Say I have an extension with 6 toolbar buttons.
Each calls a different method to transform the preselected objects.
(No SketchUp “tool” is involved.)

Now I want to implement an “enhanced” mode for each of the six.
I could add six more buttons. (UG!)
I could ask the user in a InputBox (UG!)
I’d rather have the enhanced mode activate if the user is holding shift down before he clicks on the button.

But onKeyDown and VK_SHIFT only work within a “tool”.

So maybe I can create a simple tool called at the beginning of each button method, just to return the shift status maybe as a @@variable.
It has to detect that the shift is already down!
It has to return to the calling method without any action by user!

Anybody think this can be done?
Seems like any API should allow this, but maybe not.

I have never ever seen an application where toolbar buttons act in different modes depending on modifier keys. The reason must be that this is very uncommon, and probably no Human Interface Guidelines in the world recommend this.

An alternative in SketchUp would be to have a toggle button (pressed/not pressed). For example Inkscape’s Line Tool has toggle buttons for Bezier/Spiro/B-Spline/Straight/Axis-parallel modes (on a context-sensitive toolbar). If it however significantly changes the meaning of your six buttons, it would not be any better than the above.
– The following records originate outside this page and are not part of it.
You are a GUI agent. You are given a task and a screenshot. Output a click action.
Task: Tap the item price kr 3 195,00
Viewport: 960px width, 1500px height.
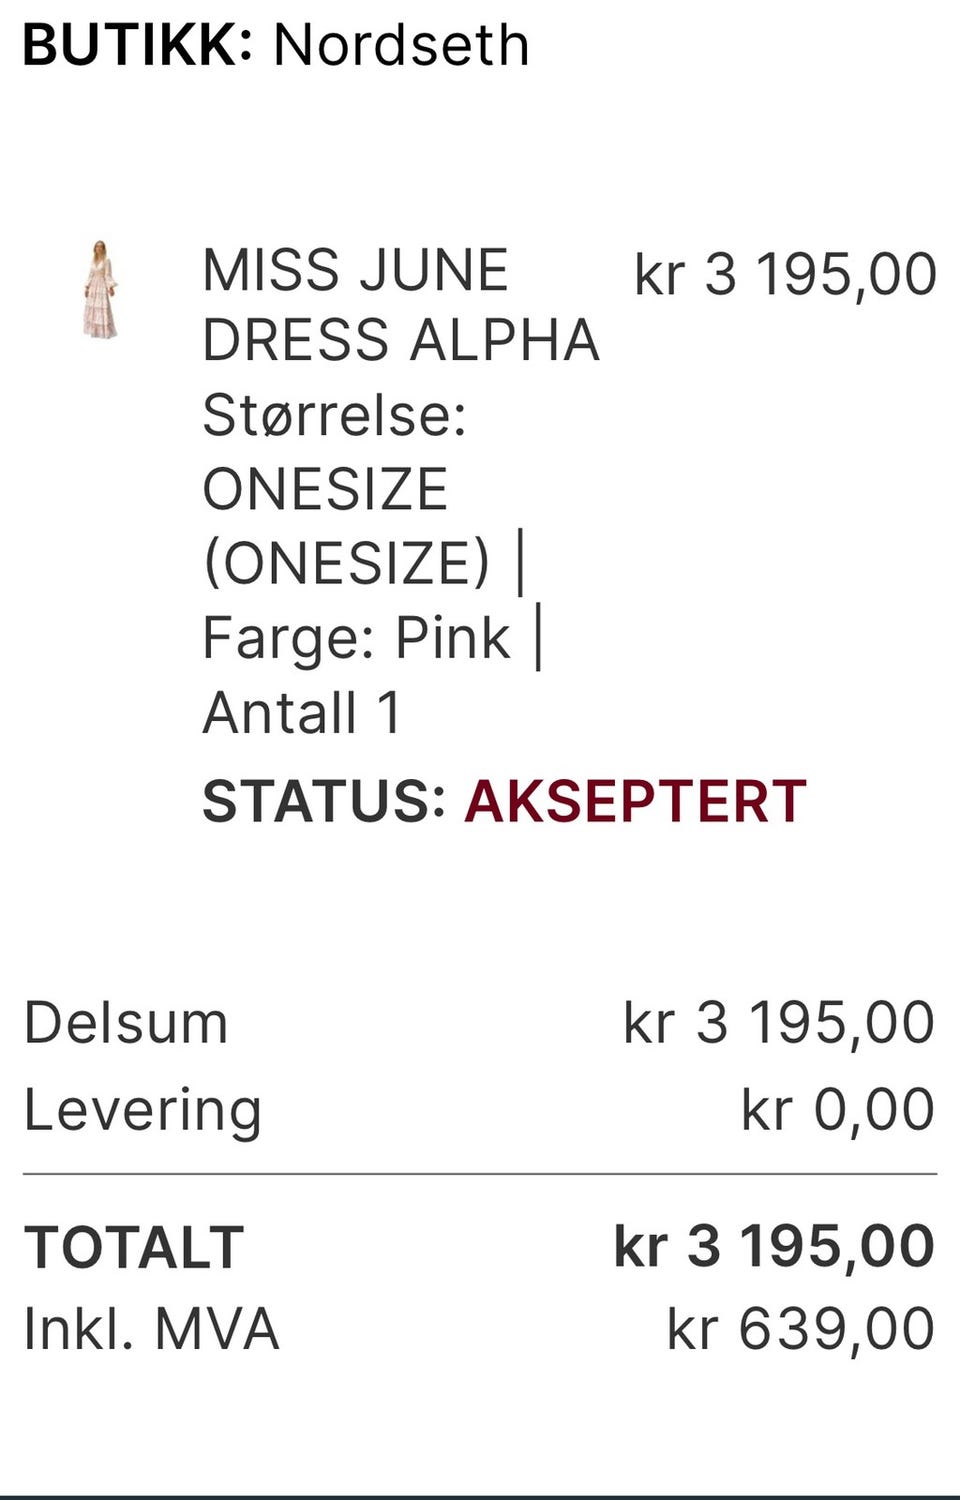click(x=786, y=274)
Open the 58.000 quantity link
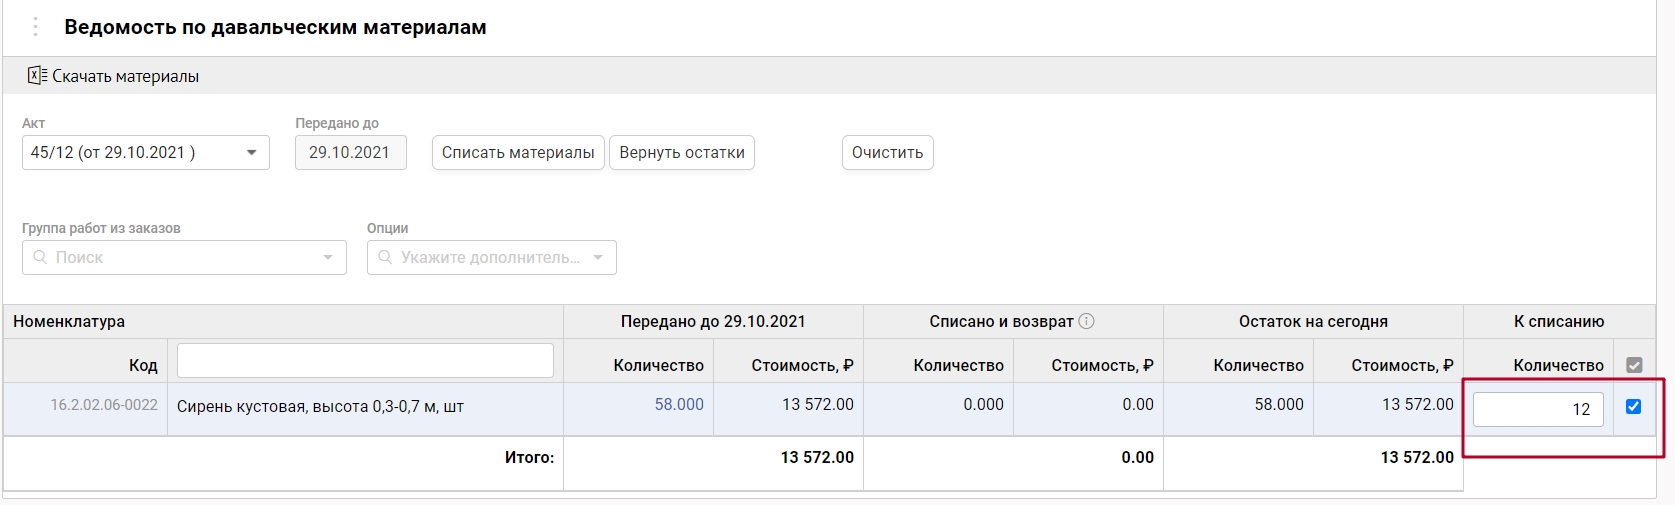 pos(679,404)
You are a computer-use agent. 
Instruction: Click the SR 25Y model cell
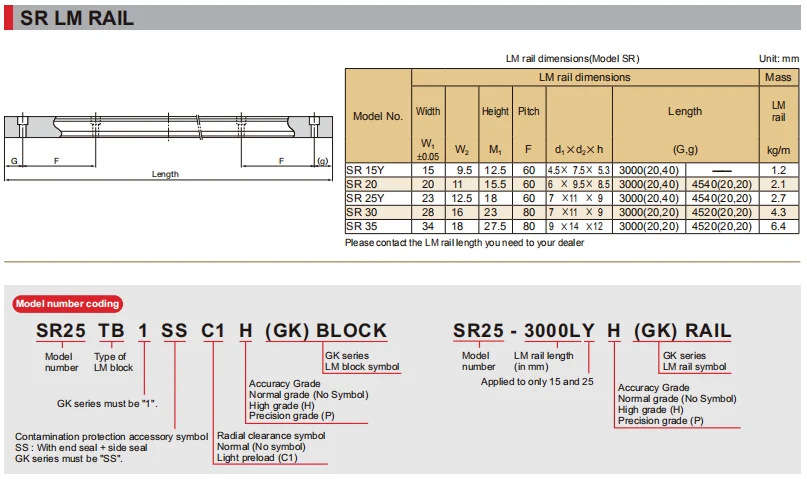(x=378, y=198)
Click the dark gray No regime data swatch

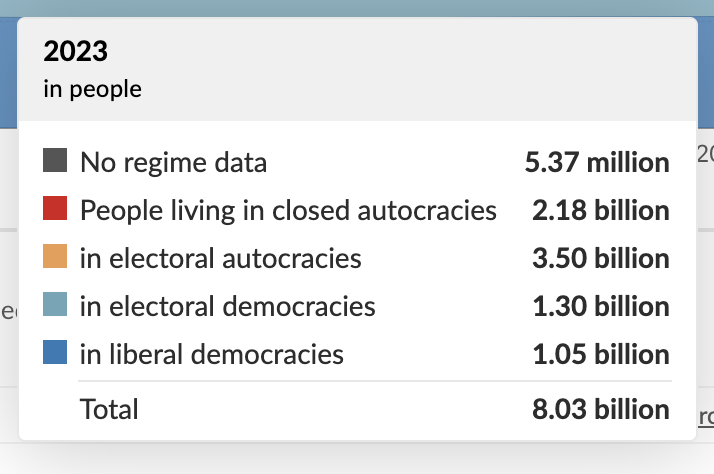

If you want to do the work-around with a temporary tool to get the modifier key:
SketchUp actually uses a tool stack. Usually selecting a tool removes the previous tool from the stack (thus the stack has a length of 1). But you can push a new tool to the stack and later return to the previous tool. Keep in mind that old versions of SketchUp used to crash when popping the last tool from the stack (when the stack is reduced to 0).
Since you can keep a reference to the tool instance, a simple instance variable (with accessor method) is enough, no need to use globals or class variables.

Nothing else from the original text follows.